Chambre 4-4, 24 avril 2025 — 21/08873
Texte intégral
COUR D'APPEL D'AIX-EN-PROVENCE
Chambre 4-4
ARRÊT AU FOND
DU 24 AVRIL 2025
N°2025/
PR/FP-D
Rôle N° RG 21/08873 - N° Portalis DBVB-V-B7F-BHUKI
[O] [P]
C/
S.A. DAMARTEX
Copie exécutoire délivrée
le :
24 AVRIL 2025
à :
Me Jean-françois JOURDAN, avocat au barreau d'AIX-EN-
PROVENCE
Me Bertrand DANSET, avocat au barreau de LILLE
Décision déférée à la Cour :
Jugement du Conseil de Prud'hommes - Formation paritaire de GRASSE en date du 19 Mai 2021 enregistré(e) au répertoire général sous le n° F 19/00586.
APPELANTE
Madame [O] [P], demeurant [Adresse 2]
représentée par Me Jean-françois JOURDAN, avocat au barreau d'AIX-EN-PROVENCE,
et par Me Michel DUHAUT, avocat au barreau de NICE substitué par Me Audric FROSIO, avocat au barreau de NICE
INTIMEE
S.A. DAMARTEX venant aux droits de la société VIVADIA, agissant poursuites et diligences de ses représentants légaux, domiciliés en cette qualité audit siège, demeurant [Adresse 1]
représentée par Me Bertrand DANSET, avocat au barreau de LILLE
*-*-*-*-*
COMPOSITION DE LA COUR
L'affaire a été débattue le 03 Mars 2025 en audience publique, les avocats ne s'y étant pas opposés, devant Madame Natacha LAVILLE, Présidente, et Madame Paloma REPARAZ, Conseillère, chargés du rapport.
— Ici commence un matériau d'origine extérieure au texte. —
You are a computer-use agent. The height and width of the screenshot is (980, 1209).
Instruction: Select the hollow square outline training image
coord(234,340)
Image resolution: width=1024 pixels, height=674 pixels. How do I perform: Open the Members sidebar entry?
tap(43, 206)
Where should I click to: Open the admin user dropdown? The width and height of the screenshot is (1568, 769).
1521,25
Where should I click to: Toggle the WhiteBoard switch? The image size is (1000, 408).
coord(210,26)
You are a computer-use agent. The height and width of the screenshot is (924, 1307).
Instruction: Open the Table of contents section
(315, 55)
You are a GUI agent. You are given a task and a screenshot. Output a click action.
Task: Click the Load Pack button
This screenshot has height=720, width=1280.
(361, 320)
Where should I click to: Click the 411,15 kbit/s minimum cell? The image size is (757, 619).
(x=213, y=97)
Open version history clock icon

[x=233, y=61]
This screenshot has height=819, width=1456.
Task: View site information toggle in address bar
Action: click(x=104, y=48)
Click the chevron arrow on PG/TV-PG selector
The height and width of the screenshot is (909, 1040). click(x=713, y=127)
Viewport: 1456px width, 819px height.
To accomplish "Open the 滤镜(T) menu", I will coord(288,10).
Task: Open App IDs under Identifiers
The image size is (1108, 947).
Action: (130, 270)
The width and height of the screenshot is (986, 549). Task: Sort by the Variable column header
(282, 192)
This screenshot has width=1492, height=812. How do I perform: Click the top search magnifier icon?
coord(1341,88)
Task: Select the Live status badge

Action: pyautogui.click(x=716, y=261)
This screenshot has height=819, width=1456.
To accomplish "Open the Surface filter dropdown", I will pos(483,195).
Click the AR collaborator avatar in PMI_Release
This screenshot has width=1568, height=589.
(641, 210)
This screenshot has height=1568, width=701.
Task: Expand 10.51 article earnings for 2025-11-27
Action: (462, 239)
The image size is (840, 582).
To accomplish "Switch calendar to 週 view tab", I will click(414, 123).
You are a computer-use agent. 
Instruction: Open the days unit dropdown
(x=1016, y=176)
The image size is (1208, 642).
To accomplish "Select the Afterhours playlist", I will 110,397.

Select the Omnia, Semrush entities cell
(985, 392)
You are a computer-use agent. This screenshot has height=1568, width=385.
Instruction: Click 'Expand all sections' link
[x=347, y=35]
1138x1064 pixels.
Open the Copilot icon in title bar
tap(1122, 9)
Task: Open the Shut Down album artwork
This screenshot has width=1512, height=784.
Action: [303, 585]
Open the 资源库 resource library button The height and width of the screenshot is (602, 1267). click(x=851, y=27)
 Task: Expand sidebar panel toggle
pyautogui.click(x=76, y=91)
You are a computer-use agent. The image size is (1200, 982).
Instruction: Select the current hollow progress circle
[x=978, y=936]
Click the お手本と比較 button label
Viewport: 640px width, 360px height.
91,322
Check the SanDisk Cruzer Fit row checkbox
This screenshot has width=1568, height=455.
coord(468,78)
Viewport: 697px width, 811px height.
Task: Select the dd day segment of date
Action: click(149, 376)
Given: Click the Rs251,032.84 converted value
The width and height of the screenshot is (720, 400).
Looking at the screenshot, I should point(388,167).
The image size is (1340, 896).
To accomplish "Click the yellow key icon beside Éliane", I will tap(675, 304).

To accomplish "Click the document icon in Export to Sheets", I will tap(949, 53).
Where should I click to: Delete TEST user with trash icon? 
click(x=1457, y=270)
Madame Paloma REPARAZ, Conseillère, a fait un rapport oral à l'audience, avant les plaidoiries.
Ces magistrats ont rendu compte des plaidoiries dans le délibéré de la cour, composée de :
Madame Natacha LAVILLE, Présidente
Madame Marie-Anne BLOCH, Conseiller
Madame Paloma REPARAZ, Conseillère
Greffier lors des débats : Madame Françoise PARADIS-DEISS.
Les parties ont été avisées que le prononcé de la décision aurait lieu par mise à disposition au greffe le 24 Avril 2025..
ARRÊT
Contradictoire,
Prononcé par mise à disposition au greffe le 24 Avril 2025.
Signé par Madame Natacha LAVILLE, Présidente et Madame Françoise PARADIS-DEISS, greffier auquel la minute de la décision a été remise par le magistrat signataire.
Madame [O] [P] (la salariée) et Monsieur [T] [G] [P] ont créé la société Vivadia en 2006, à une date qui n'a pas été communiquée par les parties.
L'intégralité des parts sociales qu'ils détenaient dans la société Vivadia a été cédée au groupe Damartex le 4 mai 2016.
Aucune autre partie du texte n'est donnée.